**TEXT SEGMENT:**
◇ ◇ ◇

You are viewing a plain text version of this content. The canonical link for it is here.
Posted to user@beam.apache.org by Robertson Williams <rw...@gmail.com> on 2016/05/24 10:24:57 UTC

expected a valid 'gs://' path but was given '/tmp/tmpLocation'

I try with the latest version 0.1.0-SNAPSHOT cloned from git, but when
testing with MinimalWordCount, it throws

    expected a valid 'gs://' path but was given '/tmp/tmpLocation'

Can I run MinimalWordCount example locally (by supplying tmp location at
local file system e.g. file://) or is it bound to gs only? The source[1][2]
seems to me it reads from gs only, but I maybe missing something I am not
aware.

Which part can I change so MinimalWordCount can execute without such error?

Thanks

[1]
https://github.com/apache/incubator-beam/blob/e3105c8e109535f801fd145b91b0c7aa93b86d1a/runners/google-cloud-dataflow-java/src/main/java/org/apache/beam/runners/dataflow/util/DataflowPathValidator.java

[2]
https://github.com/apache/incubator-beam/blob/96765f19b1bd8149240cd77eb7cf7fb636e477e4/sdks/java/core/src/main/java/org/apache/beam/sdk/util/gcsfs/GcsPath.java

Re: expected a valid 'gs://' path but was given '/tmp/tmpLocation'

Posted by Punit Naik <na...@gmail.com>.
Below I have attached the MinimalWordCount modified to run on
DirectPipelineRunner

You can execute it by cd'ing into beam parent folder and then executing the
following command:

mvn compile exec:java -pl examples/java
-Dexec.mainClass=org.apache.beam.examples.MinimalWordCount
-Dexec.args="/tmp/in /tmp/out"

◇ ◇ ◇

**ROWS:**
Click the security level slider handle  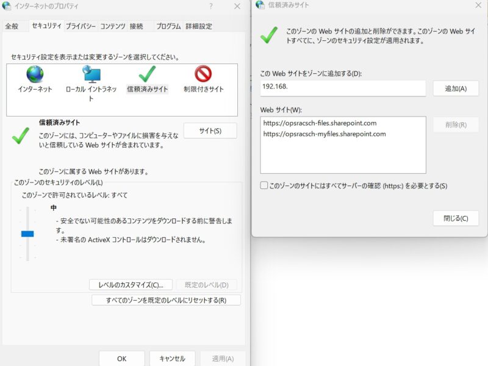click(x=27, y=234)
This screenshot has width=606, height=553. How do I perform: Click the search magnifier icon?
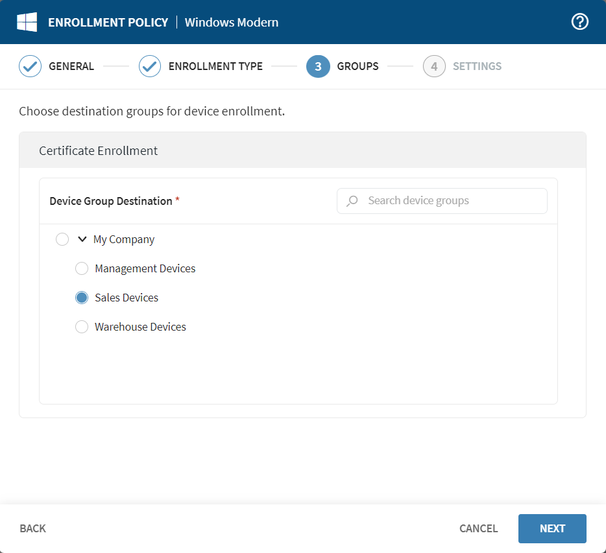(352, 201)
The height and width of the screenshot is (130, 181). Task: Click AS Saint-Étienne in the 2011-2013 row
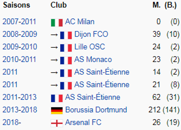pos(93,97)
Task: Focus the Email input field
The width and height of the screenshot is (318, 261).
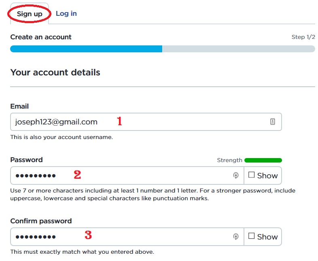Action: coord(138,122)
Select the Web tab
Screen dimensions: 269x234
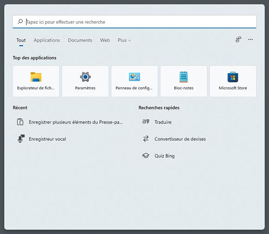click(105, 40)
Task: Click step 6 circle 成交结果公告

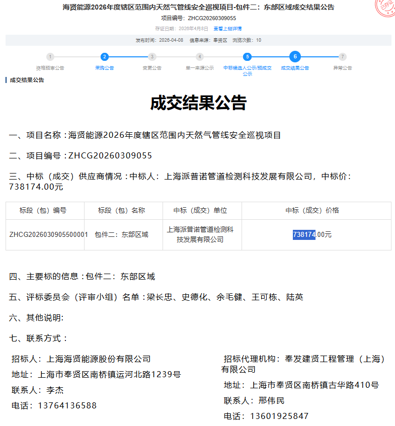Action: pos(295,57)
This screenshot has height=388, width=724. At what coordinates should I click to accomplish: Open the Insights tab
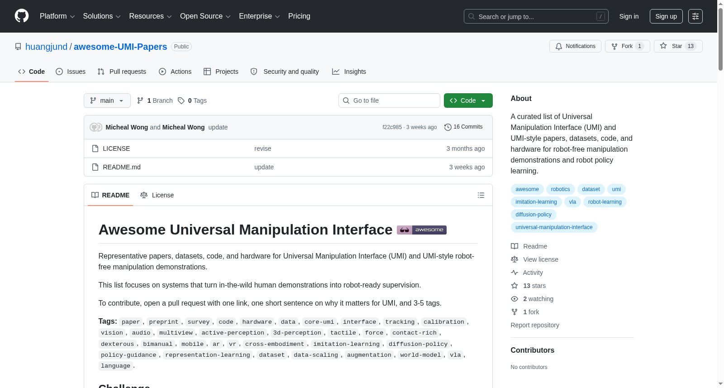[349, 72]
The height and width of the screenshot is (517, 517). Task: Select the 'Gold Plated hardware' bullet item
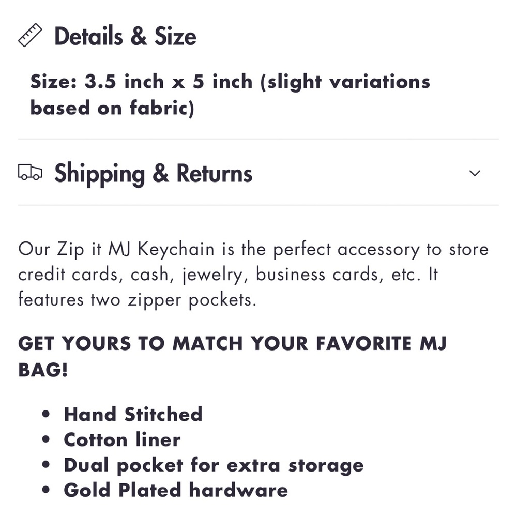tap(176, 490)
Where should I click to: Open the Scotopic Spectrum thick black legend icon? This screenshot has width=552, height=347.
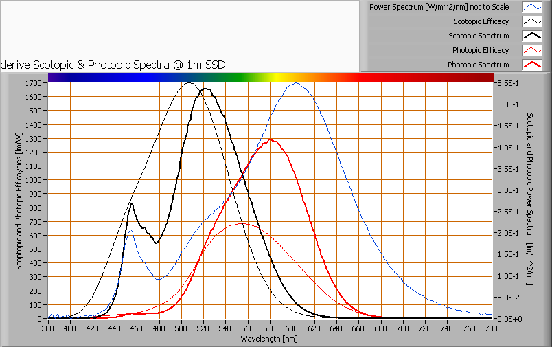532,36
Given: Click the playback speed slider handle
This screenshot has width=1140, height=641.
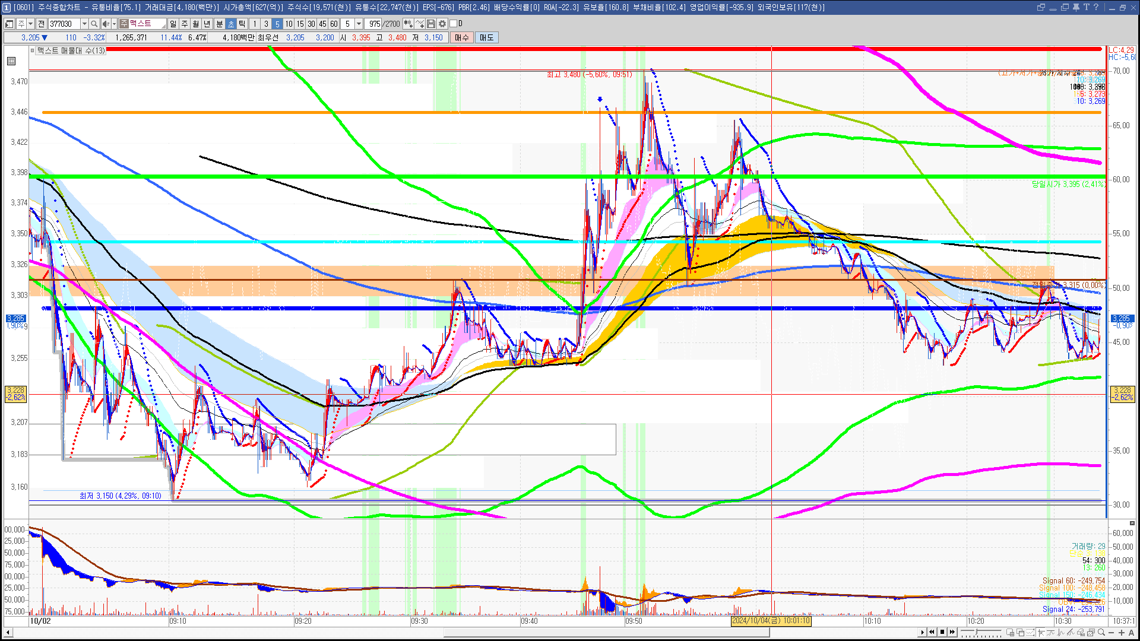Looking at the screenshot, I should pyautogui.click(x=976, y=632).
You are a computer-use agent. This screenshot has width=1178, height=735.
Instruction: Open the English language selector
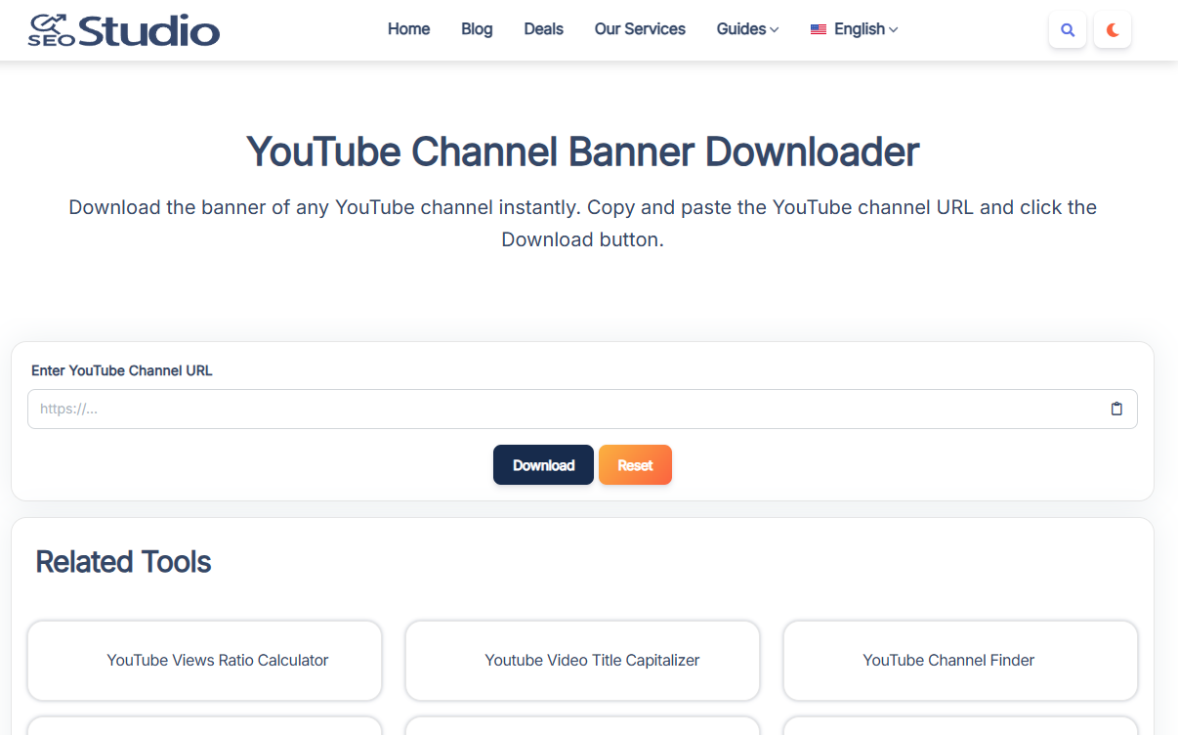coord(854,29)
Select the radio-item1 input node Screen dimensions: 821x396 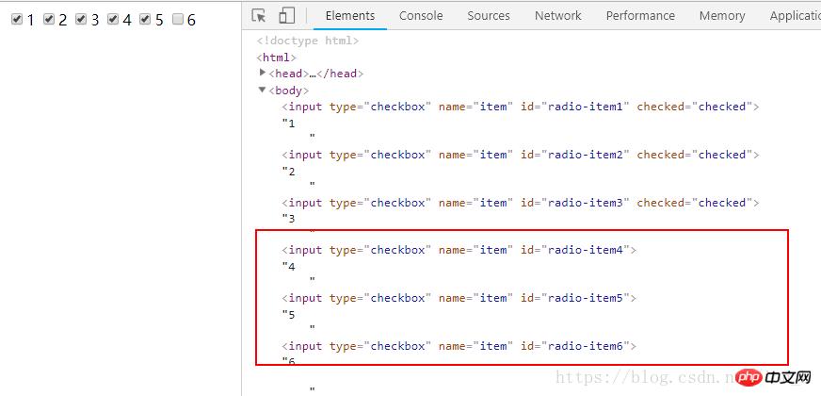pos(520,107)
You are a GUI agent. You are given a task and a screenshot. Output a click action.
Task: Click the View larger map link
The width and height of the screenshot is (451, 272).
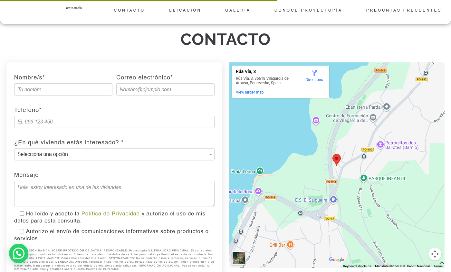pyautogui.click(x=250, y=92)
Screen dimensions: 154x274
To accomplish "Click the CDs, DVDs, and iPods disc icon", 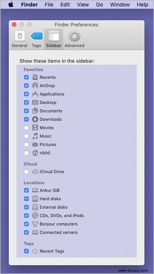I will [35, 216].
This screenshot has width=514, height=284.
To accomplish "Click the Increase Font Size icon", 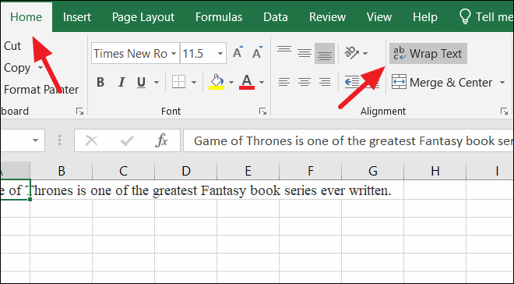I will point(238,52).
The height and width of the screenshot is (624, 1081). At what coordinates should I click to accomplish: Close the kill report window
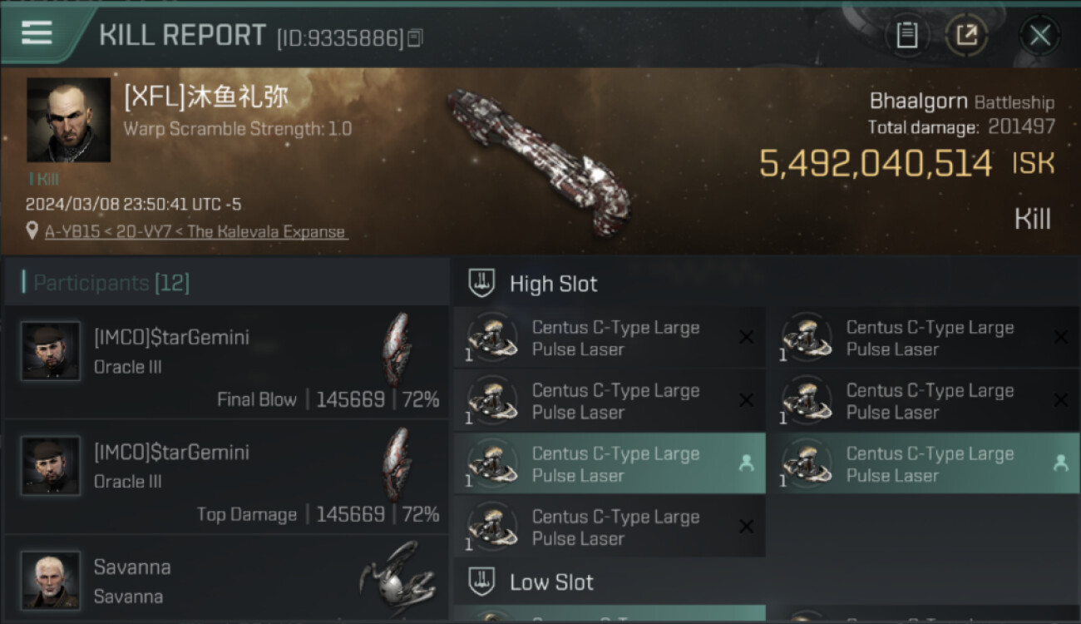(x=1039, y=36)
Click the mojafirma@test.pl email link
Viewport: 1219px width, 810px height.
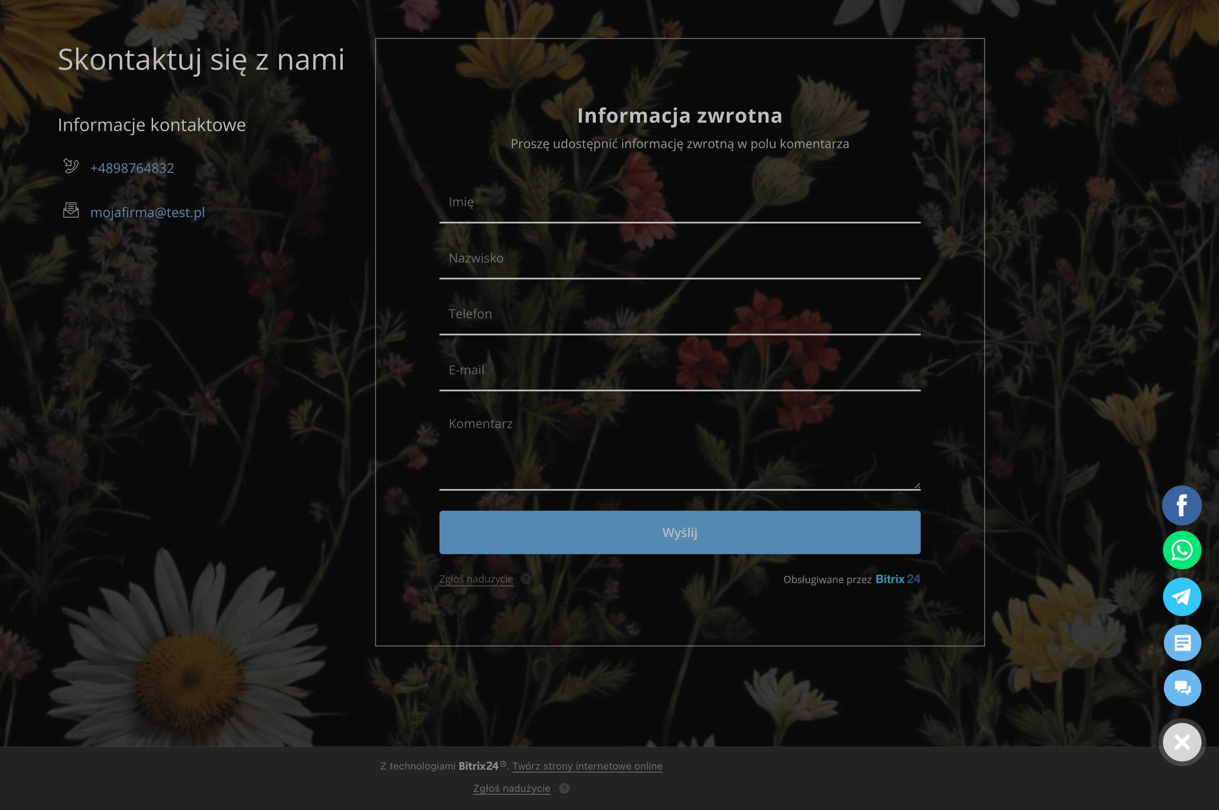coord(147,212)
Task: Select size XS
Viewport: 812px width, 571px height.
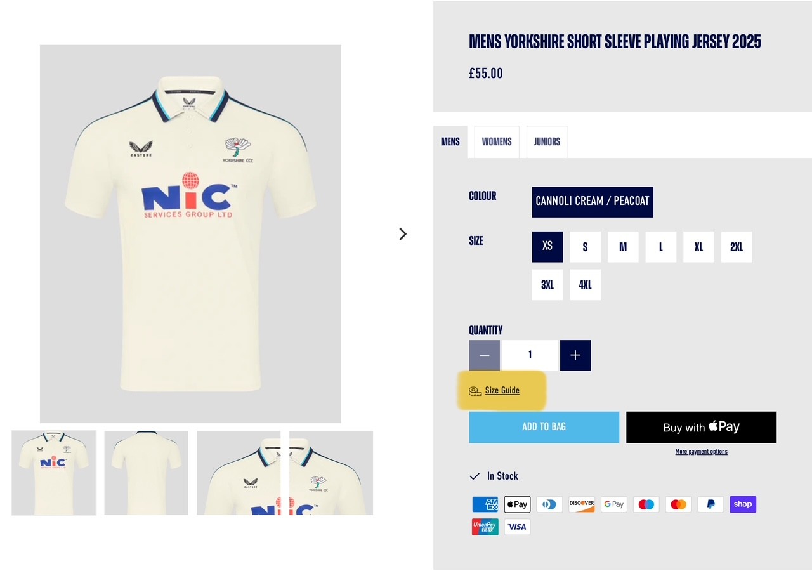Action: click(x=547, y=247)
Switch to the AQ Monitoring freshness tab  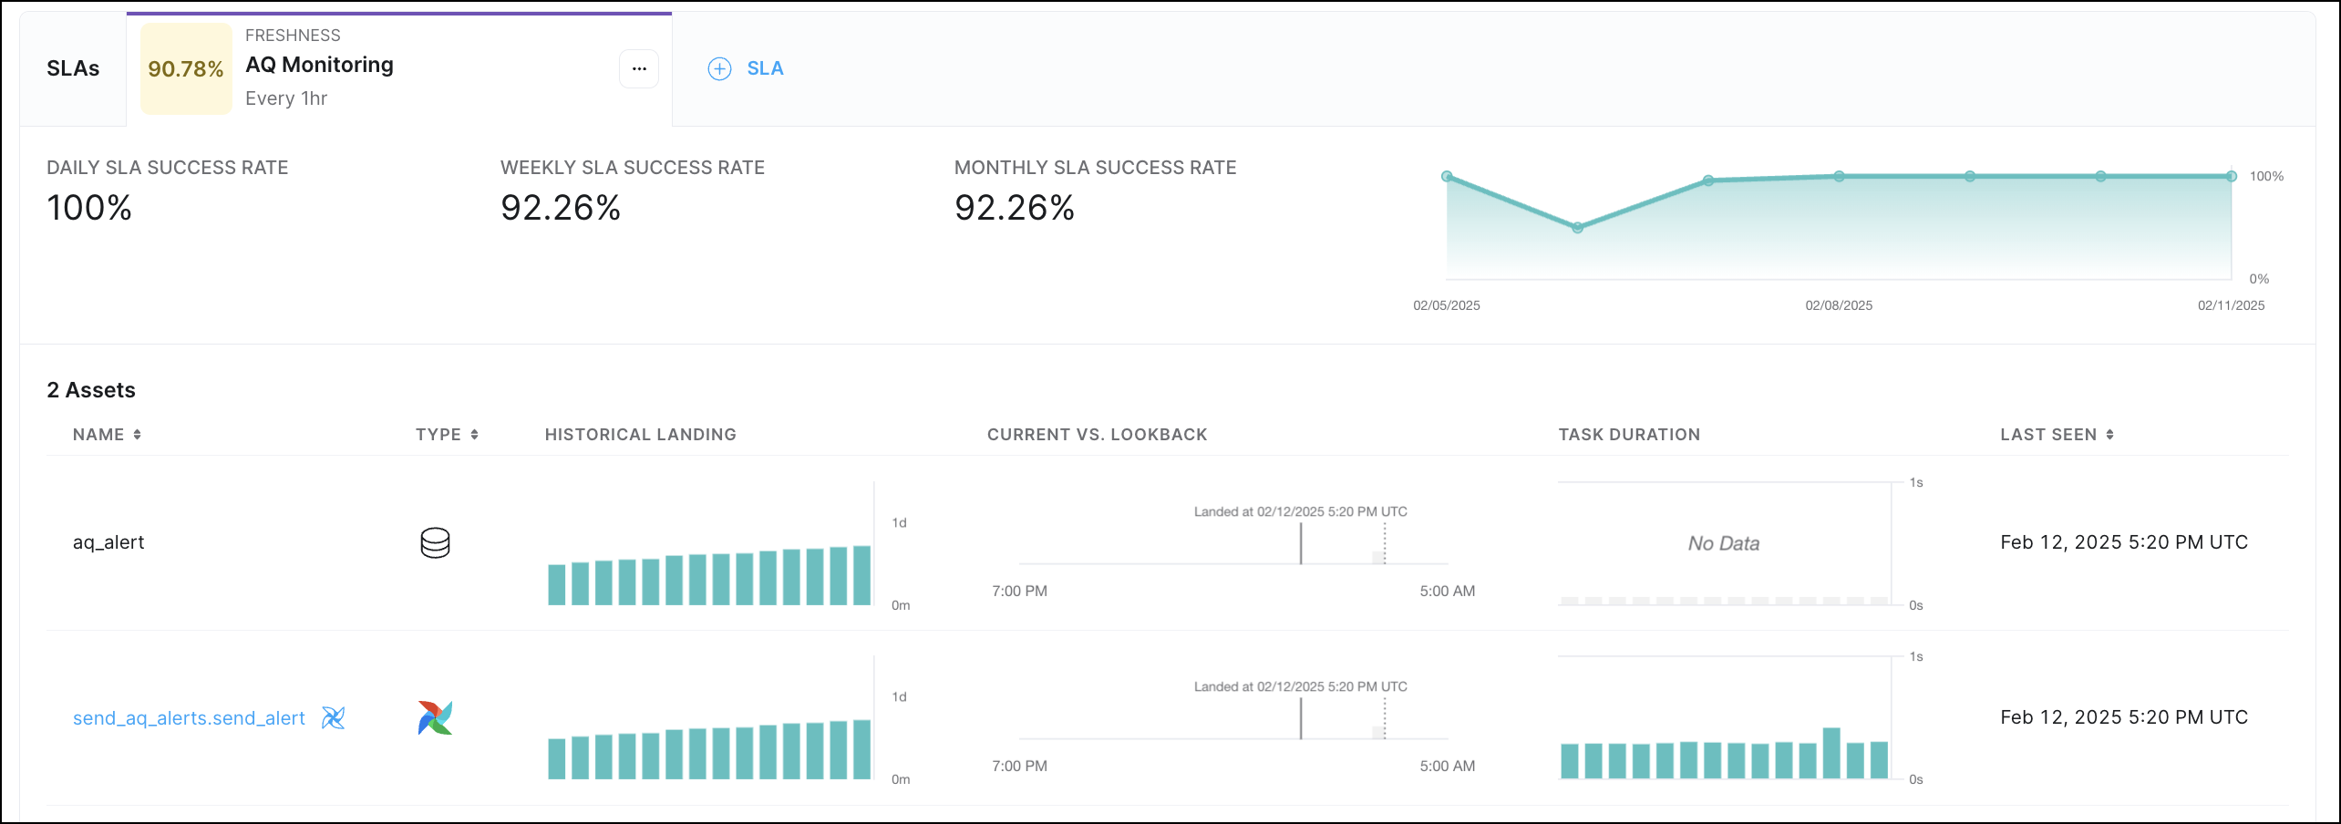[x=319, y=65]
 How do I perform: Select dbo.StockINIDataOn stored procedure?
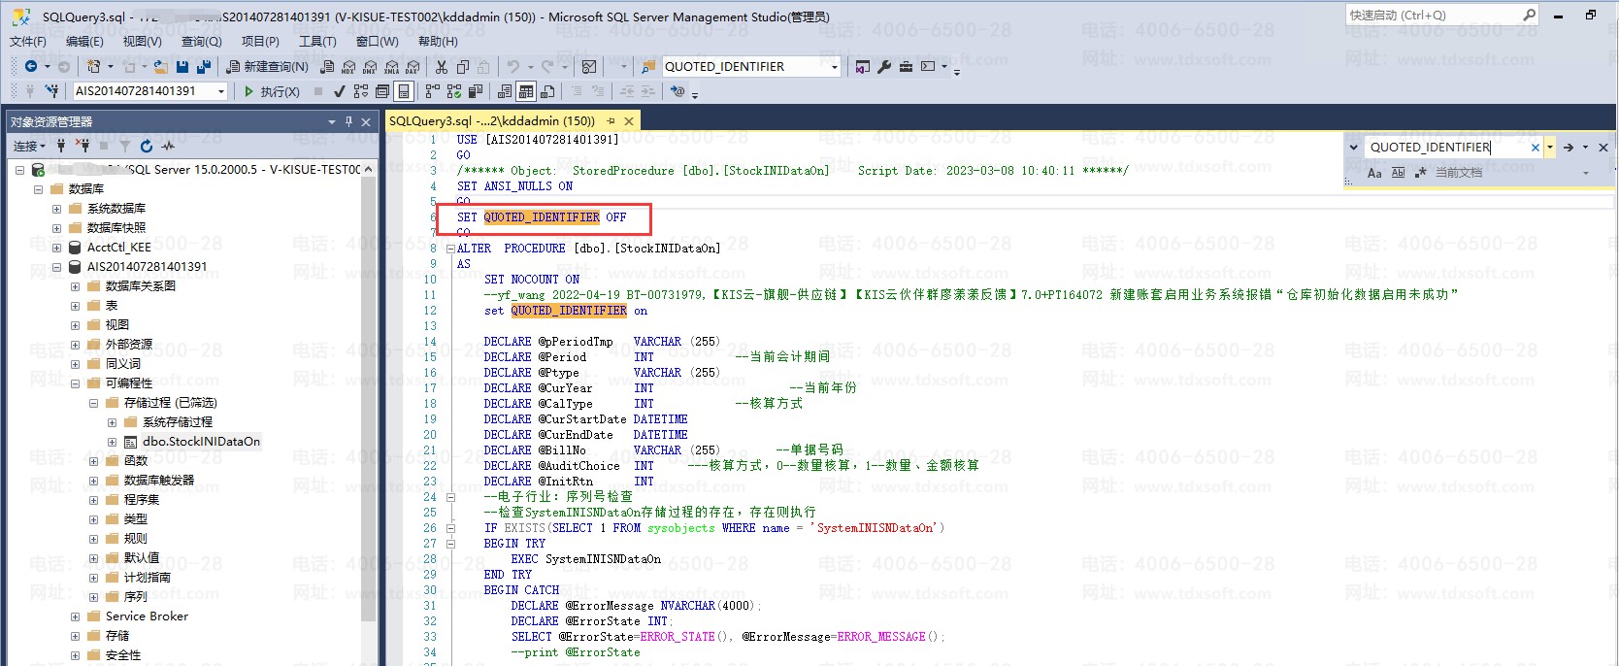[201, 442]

◇ ◇ ◇

**REQUIREMENT 1:**
Could you print the whole Apache Beam mailing list thread about the 'gs://' path error, word for word?
**REQUIREMENT 2:**
Which lines in the entries contain the string "This"? Copy each of those lines in full. Case matters.

**FULL OUTPUT 1:**
You are viewing a plain text version of this content. The canonical link for it is here.
Posted to user@beam.apache.org by Robertson Williams <rw...@gmail.com> on 2016/05/24 10:24:57 UTC

expected a valid 'gs://' path but was given '/tmp/tmpLocation'

I try with the latest version 0.1.0-SNAPSHOT cloned from git, but when
testing with MinimalWordCount, it throws

    expected a valid 'gs://' path but was given '/tmp/tmpLocation'

Can I run MinimalWordCount example locally (by supplying tmp location at
local file system e.g. file://) or is it bound to gs only? The source[1][2]
seems to me it reads from gs only, but I maybe missing something I am not
aware.

Which part can I change so MinimalWordCount can execute without such error?

Thanks

[1]
https://github.com/apache/incubator-beam/blob/e3105c8e109535f801fd145b91b0c7aa93b86d1a/runners/google-cloud-dataflow-java/src/main/java/org/apache/beam/runners/dataflow/util/DataflowPathValidator.java

[2]
https://github.com/apache/incubator-beam/blob/96765f19b1bd8149240cd77eb7cf7fb636e477e4/sdks/java/core/src/main/java/org/apache/beam/sdk/util/gcsfs/GcsPath.java

Re: expected a valid 'gs://' path but was given '/tmp/tmpLocation'

Posted by Punit Naik <na...@gmail.com>.
Below I have attached the MinimalWordCount modified to run on
DirectPipelineRunner

You can execute it by cd'ing into beam parent folder and then executing the
following command:

mvn compile exec:java -pl examples/java
-Dexec.mainClass=org.apache.beam.examples.MinimalWordCount
-Dexec.args="/tmp/in /tmp/out"

**FULL OUTPUT 2:**
This screenshot has width=606, height=553. How do I perform: Click the search magnifier icon?
This screenshot has height=388, width=724. At what coordinates should I click to accomplish: Open the Insights tab
Where should I click to: Open the Scotopic Spectrum thick black legend icon? This screenshot has width=552, height=347.
This screenshot has width=1140, height=641.
You are a computer-use agent. This screenshot has width=1178, height=735.
This screenshot has width=514, height=284.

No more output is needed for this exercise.